Tra questi anche Pietro Ferrero, sindacalista anarchico, segretario della Fiom di Torino. “Il mattino del 18 - scrive Giuseppe Sircana - durante il primo assalto alle sedi sindacali Ferrero fu malmenato, ma benché sanguinante e malconcio riuscì a fuggire. Ai suoi compagni che gli consigliavano di lasciare la città rispose che sarebbe partito dopo aver messo al sicuro la cassa della Fiom.
La sera, verso le 22, incontrò alcuni redattori dell’Ordine nuovo, tra cui Mario Montagnana e Andrea Viglongo che gli raccomandarono di non andare a casa, ma di farsi ospitare da qualche amico. Anche stavolta Ferrero assicurò che sarebbe stato prudente. Di lì a poco però, forse perché attirato dallo scoppio delle granate incendiarie, si diresse verso la Camera del lavoro. L’edificio era avvolto dalle fiamme e i fascisti erano lì davanti che contemplavano la loro impresa tra urla e canti. Ferrero fu riconosciuto e catturato.

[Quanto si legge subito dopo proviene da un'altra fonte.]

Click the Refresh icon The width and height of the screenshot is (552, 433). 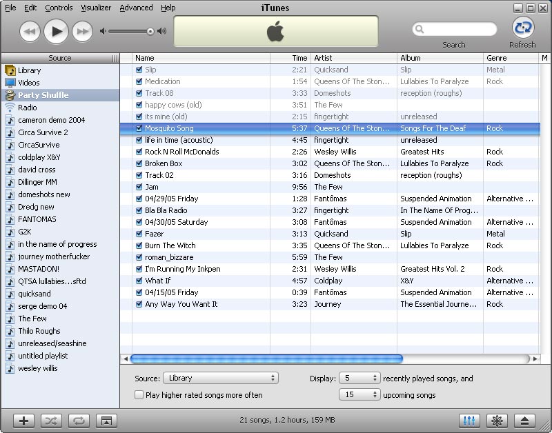[522, 28]
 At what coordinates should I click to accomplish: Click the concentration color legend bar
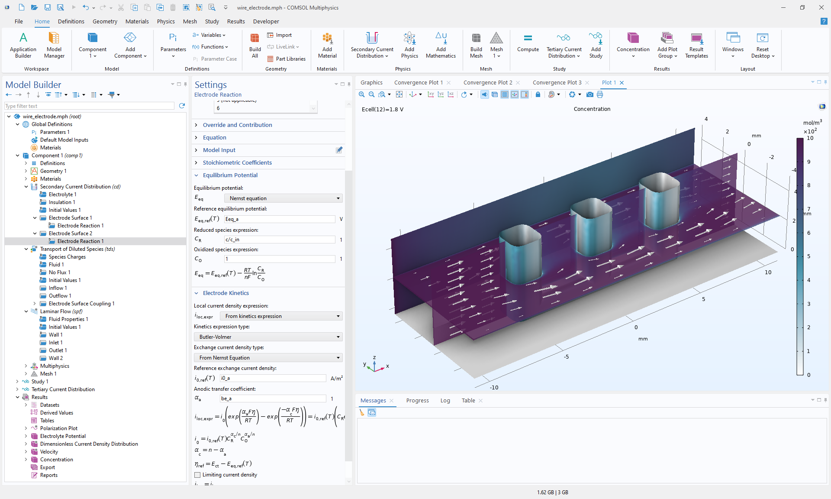tap(800, 256)
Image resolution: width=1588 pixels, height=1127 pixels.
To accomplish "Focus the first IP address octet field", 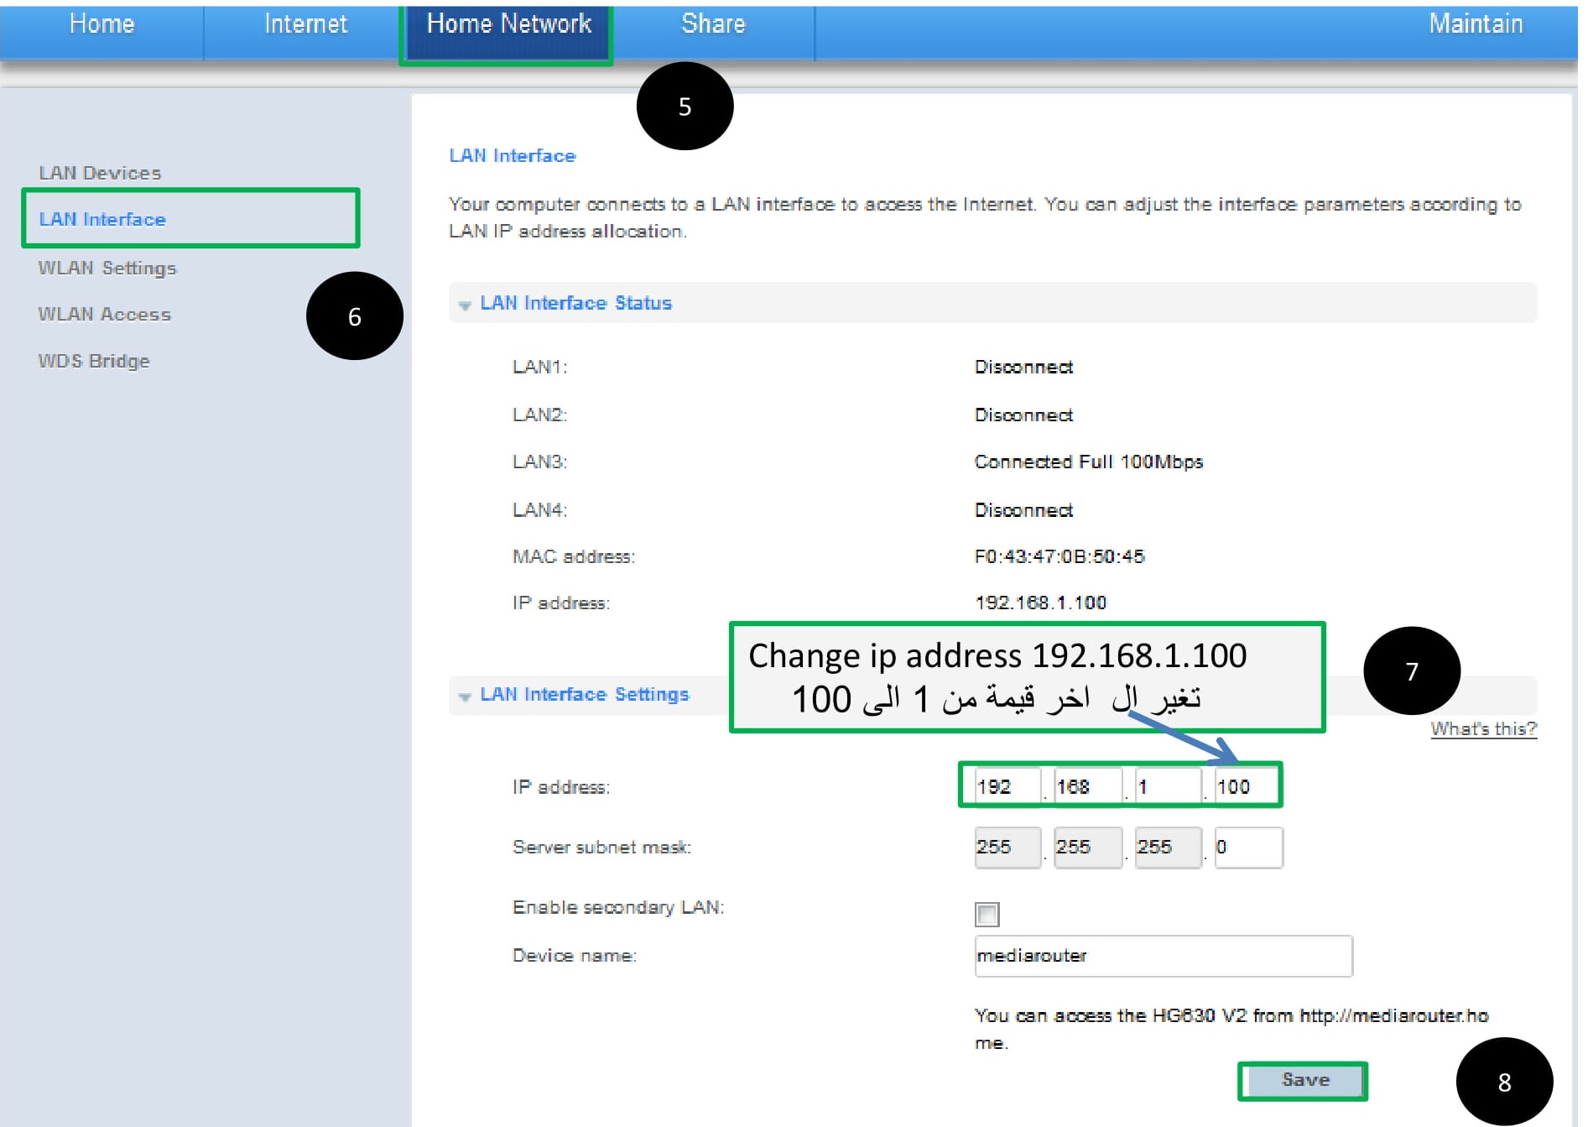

II suo corpo venne trovato dopo mezzanotte sotto la statua di Vittorio Emanuele II, in un lago di sangue. Gli abiti a brandelli, la faccia maciullata, dimostravano le atroci sevizie a cui era stato sottoposto. Dopo essere stato percosso e ferito il segretario della Fiom fu infatti legato per i piedi a un camion e trascinato sul selciato di corso Vittorio. Il riconoscimento del cadavere fu possibile grazie a un documento che aveva in tasca”.
Insieme a Pietro Ferrero cadranno Carlo Berruti, segretario del Sindacato ferrovieri e consigliere comunale comunista, Leone Mazzola, Giovanni Massaro, Matteo Chiolero, Andrea Chiomo, Emilio Andreoni , Matteo Tarizzo, Angelo Quintagliè, Cesare Pochettino, Evasio Becchio.
Brandimarte, quasi due anni dopo, il 24 giugno 1924 dichiarerà al Popolo di Roma che la rappresaglia era stata “ufficialmente comandata e da me organizzata (…) noi possediamo l’elenco di oltre tremila nomi sovversivi. Tra questi tremila ne abbiamo scelto 24 e i loro nomi li abbiamo affidati alle nostre migliori squadre, perché facessero giustizia”. Al giornalista, che gli faceva notare che la prefettura aveva comunicato un numero inferiore di vittime, il gerarca rispondeva: “Cosa vuole che sappiano in questura e prefettura? Io sarò ben in grado di saperlo più di loro (…) gli altri cadaveri saranno restituiti dal Po, seppure li restituirà, oppure si troveranno nelle fosse, nei burroni o nelle macchie delle colline circostanti”.
“Sulla tragedia di Torino scenderà assai prima il silenzio che l’oblio - scriveva l’Avanti il 23 dicembre 1922 - Il silenzio è comandato dalla tristizia stessa dei tempi; l’oblio non potrà farsi finché il proletariato non avrà placate le ombre invendicate realizzando il loro sogno di liberazione. I due morti di parte fascista furono condotti all’estrema dimora tra onoranze che assunsero l’aspetto di una apoteosi. I dodici umili morti saranno trasportati al cimitero furtivamente, senza seguito di amici, senza discorsi, senza fiori. Così si usava, quando vigeva la pena capitale, per i delinquenti giustiziati dalla mano del boia. Così si usa oggi per innocenti, uccisi a sangue freddo in espiazione di una colpa commessa da altri. Non importa. La memoria degli uomini scomparsi non dura in proporzione degli onori resi alle loro salme, ma in ragione dell’eredità di affetti che lasciarono dopo di sé”.